Pour recueillir ces données, l’équipe a contacté des collègues du monde entier. Ces collègues ne les ont pas seulement aidés à recueillir les données audio des patients atteints de COVID-19, mais aussi de patients atteints d’autres virus, afin qu’ils puissent apprendre l’algorithme pour repérer les différences. Ils ont même visionné des vidéos d’actualité pour trouver des interviews de patients et les ajouter à l’ensemble des données.
« Vous avez des échantillons de personnes qui sont en bonne santé, vous avez des échantillons de personnes qui pourraient simplement avoir la grippe », a déclaré Benjamin Striner. « Et vous avez tous ces différents enregistrements de tous les différents types de toux, comme par exemple, quelles sont toutes les toux qui existent ? Et cela vous permet de repérer les différences ».
Il est difficile de quantifier la précision de la version actuelle de l’application, et Striner et Singh ont tous deux rappelé que ses résultats ne devraient pas être considérés comme des conseils médicaux.
« Sa précision ne peut pas être testée actuellement car nous ne disposons pas des instances de test vérifiées dont nous avons besoin », a déclaré M. Singh, ajoutant que plus les utilisateurs de l’application seront nombreux – en bonne santé ou non – plus ils auront de données pour mieux entraîner l’algorithme. Si l’application provient d’une personne en bonne santé, nous avons alors des exemples de ce que signifie « en bonne santé ». Si elle provient d’une personne qui souffre d’un problème respiratoire connu, nous savons alors à quoi ressemble ce problème.
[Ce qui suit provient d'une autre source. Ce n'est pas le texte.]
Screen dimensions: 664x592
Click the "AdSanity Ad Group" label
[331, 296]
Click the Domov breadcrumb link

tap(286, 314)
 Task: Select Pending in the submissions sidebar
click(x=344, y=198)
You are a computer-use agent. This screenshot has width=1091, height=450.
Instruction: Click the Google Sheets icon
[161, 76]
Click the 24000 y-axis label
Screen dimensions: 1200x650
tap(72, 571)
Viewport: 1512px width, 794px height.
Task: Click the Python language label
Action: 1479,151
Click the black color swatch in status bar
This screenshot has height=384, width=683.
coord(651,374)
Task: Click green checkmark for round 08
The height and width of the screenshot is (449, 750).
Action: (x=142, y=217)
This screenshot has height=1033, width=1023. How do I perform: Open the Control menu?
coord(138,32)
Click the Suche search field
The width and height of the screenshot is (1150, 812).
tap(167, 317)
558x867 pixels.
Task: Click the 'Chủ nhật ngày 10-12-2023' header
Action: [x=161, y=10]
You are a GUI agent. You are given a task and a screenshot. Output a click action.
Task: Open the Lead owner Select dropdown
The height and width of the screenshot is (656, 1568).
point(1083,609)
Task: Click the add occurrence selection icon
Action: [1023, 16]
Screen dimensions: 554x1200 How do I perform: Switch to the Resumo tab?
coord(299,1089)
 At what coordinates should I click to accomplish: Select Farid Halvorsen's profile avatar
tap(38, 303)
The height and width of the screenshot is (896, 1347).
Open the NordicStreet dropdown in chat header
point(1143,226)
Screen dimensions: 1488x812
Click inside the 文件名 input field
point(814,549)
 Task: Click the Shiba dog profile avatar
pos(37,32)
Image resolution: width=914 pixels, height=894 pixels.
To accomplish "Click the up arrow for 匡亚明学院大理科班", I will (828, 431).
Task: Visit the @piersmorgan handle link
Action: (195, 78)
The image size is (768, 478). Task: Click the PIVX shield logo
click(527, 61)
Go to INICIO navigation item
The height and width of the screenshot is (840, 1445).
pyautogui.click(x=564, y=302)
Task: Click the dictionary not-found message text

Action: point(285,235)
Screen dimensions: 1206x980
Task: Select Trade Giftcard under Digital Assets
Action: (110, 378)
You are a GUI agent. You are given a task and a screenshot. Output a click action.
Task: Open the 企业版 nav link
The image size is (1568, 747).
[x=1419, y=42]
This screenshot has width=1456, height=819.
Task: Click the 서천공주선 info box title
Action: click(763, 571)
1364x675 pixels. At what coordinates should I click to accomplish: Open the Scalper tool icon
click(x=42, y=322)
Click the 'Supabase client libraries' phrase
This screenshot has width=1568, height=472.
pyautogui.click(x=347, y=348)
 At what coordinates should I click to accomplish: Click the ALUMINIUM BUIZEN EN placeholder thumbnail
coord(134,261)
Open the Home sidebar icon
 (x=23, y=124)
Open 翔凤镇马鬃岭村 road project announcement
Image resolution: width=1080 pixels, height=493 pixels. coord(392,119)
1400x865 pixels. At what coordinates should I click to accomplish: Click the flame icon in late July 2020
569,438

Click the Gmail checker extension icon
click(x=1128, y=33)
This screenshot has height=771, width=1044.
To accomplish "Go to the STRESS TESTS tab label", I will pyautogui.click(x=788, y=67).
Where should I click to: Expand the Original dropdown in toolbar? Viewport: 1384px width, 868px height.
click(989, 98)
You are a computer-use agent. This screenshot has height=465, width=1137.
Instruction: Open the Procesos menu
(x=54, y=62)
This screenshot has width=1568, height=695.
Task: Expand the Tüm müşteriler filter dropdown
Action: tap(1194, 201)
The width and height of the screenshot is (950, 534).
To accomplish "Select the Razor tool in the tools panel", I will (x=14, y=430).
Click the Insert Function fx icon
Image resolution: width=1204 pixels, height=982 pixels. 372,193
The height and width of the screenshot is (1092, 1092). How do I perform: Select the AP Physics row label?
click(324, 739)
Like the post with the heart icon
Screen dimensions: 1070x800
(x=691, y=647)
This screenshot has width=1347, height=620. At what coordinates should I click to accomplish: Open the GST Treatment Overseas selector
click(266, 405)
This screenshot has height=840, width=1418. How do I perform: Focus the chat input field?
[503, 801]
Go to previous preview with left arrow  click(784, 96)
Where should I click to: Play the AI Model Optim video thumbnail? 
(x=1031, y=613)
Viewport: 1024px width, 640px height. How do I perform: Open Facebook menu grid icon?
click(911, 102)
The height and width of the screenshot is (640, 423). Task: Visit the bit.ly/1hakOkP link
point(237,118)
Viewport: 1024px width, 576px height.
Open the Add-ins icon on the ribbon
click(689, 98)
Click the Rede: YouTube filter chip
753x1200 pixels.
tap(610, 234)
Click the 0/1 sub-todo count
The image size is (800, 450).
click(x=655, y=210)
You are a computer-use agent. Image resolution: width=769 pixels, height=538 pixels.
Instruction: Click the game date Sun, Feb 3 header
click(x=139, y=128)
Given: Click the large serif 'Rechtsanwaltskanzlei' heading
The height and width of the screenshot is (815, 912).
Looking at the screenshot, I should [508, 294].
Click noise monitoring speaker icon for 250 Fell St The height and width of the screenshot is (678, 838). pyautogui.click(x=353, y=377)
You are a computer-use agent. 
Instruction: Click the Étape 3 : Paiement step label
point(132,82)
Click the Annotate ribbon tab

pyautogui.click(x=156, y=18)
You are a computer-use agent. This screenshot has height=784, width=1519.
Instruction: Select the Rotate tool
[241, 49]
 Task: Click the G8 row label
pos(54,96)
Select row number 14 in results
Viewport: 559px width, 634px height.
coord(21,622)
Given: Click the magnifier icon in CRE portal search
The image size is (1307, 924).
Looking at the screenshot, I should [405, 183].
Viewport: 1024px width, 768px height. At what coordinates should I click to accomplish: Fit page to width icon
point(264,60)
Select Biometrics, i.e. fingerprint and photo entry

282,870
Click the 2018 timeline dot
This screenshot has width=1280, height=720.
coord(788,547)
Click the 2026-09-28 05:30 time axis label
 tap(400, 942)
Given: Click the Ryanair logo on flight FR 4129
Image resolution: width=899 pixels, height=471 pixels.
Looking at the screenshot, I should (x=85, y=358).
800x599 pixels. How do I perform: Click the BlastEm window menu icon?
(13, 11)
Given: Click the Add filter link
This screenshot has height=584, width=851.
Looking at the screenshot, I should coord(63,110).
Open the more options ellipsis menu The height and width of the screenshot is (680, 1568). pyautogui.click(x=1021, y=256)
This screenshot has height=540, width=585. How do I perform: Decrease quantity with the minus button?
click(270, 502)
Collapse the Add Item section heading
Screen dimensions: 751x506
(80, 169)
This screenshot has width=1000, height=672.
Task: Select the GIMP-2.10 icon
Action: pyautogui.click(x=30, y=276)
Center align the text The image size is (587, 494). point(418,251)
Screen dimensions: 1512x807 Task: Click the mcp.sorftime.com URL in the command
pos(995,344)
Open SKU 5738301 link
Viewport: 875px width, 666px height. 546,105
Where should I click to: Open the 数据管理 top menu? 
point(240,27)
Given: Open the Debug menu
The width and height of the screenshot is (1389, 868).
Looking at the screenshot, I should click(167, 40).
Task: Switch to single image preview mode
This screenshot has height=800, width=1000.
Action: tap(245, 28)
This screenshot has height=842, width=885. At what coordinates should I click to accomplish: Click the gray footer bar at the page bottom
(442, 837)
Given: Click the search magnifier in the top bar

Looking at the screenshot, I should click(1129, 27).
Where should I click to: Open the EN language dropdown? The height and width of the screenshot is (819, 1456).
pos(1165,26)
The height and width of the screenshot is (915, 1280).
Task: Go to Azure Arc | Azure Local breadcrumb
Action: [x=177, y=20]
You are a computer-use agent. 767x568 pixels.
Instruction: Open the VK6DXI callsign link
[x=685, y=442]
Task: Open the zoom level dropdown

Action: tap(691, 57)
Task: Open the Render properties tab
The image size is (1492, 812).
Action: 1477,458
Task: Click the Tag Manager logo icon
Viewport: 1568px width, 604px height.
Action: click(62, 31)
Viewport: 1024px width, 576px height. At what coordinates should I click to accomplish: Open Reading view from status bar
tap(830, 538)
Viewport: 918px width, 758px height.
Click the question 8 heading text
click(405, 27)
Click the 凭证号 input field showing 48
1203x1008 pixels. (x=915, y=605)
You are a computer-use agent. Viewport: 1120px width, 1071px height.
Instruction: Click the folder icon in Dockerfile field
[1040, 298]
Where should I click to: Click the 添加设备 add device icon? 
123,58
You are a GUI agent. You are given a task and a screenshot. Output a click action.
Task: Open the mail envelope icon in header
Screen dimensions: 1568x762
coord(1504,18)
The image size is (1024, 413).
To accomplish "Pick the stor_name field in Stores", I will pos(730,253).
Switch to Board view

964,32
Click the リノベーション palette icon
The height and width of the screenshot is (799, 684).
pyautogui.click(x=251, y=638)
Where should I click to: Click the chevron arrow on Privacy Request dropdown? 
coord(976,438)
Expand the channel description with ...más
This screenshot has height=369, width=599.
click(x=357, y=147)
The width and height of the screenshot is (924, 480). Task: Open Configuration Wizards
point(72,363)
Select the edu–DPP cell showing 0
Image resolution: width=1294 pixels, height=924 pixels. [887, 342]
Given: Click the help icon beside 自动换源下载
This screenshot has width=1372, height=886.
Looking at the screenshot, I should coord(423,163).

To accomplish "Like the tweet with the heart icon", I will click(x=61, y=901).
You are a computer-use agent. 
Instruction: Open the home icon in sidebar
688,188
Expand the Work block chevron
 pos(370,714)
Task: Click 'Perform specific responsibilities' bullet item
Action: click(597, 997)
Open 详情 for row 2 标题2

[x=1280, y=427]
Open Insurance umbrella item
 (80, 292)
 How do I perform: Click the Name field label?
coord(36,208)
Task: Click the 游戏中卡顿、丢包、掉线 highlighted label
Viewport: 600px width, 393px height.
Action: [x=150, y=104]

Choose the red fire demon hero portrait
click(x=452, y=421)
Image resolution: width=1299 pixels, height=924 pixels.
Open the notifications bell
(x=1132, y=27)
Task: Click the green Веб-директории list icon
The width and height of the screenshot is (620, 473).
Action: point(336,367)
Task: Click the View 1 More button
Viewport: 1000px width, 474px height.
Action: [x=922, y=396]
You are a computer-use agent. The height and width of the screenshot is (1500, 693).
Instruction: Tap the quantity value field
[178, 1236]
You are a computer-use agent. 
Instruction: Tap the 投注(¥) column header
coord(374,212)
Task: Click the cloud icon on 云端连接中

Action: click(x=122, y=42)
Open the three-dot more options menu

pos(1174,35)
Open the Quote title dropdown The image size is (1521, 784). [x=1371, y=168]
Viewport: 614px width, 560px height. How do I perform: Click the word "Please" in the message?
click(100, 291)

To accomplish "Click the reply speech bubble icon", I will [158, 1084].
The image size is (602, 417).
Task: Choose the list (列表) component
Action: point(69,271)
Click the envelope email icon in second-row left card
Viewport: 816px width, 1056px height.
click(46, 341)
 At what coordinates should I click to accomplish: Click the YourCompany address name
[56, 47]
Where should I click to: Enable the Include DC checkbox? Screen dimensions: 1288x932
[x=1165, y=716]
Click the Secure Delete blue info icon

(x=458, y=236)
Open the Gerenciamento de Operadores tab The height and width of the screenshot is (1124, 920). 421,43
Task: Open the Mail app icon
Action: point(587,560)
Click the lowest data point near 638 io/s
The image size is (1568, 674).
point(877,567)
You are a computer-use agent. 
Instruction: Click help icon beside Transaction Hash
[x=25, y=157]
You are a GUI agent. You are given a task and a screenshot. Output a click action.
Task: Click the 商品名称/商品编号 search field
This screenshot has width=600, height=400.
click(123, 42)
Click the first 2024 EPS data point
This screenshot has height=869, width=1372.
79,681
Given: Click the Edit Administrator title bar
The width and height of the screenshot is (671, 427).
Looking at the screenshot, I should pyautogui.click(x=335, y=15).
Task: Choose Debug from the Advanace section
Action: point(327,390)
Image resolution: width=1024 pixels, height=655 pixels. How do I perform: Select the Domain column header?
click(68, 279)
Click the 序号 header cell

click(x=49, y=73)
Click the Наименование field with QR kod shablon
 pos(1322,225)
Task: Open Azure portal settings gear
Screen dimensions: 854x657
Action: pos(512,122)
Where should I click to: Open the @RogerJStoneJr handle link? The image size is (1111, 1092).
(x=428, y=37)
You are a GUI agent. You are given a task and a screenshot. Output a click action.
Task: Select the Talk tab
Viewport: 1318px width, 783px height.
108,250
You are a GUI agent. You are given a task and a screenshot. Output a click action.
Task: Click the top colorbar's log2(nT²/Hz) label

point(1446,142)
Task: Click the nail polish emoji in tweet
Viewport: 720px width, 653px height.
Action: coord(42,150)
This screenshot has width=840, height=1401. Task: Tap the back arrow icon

Le système utilisera toutes ces données comme contre-exemples, et pour distinguer les signatures COVID de celles d’autres conditions déroutantes ».
Ashwin Vasan, un professeur du centre médical de l’université de Columbia qui n’a pas participé à la recherche Carnegie Mellon, a émis des réserves quant à la diffusion de l’application en ces temps de crise sanitaire mondiale.
« Malgré ce qui pourrait être une tentative bien intentionnée de la part d’un groupe d’ingénieurs pour aider pendant cette crise, ce n’est pas exactement le message que nous voulons faire passer », a-t-il averti. « Il y a un nouvel outil de diagnostic des coronavirus que nous pouvons utiliser en l’absence de ce dont nous avons vraiment besoin, à savoir des kits de test, des tests sérologiques, des EPI pour les travailleurs de la santé de première ligne et des ventilateurs pour les patients gravement malades ».
« Gardons l’accent sur ce point, surtout lorsque nos dirigeants à Washington semblent incapables de répondre à ces besoins les plus fondamentaux », a-t-il ajouté. « Tout le reste n’est qu’une distraction. »
Pour sa part, l’équipe de Carnegie Mellon dit qu’elle est aux prises avec les implications de l’application sur la santé publique. Benjamin Striner a déclaré qu’ils ont consulté des collègues de la communauté de la recherche médicale et qu’ils ont soigneusement étudié comment affiner la sensibilité de l’application.
« Nous serions probablement plus enclins à avoir des faux positifs que des faux négatifs, si cela a un sens », a déclaré M. Striner. « Si vous donnez à quelqu’un un faux négatif sur COVID, alors il se promène et rend malade un tas de gens, contre quelques faux positifs supplémentaires, peut-être que certaines personnes passent des tests dont elles n’ont pas besoin ».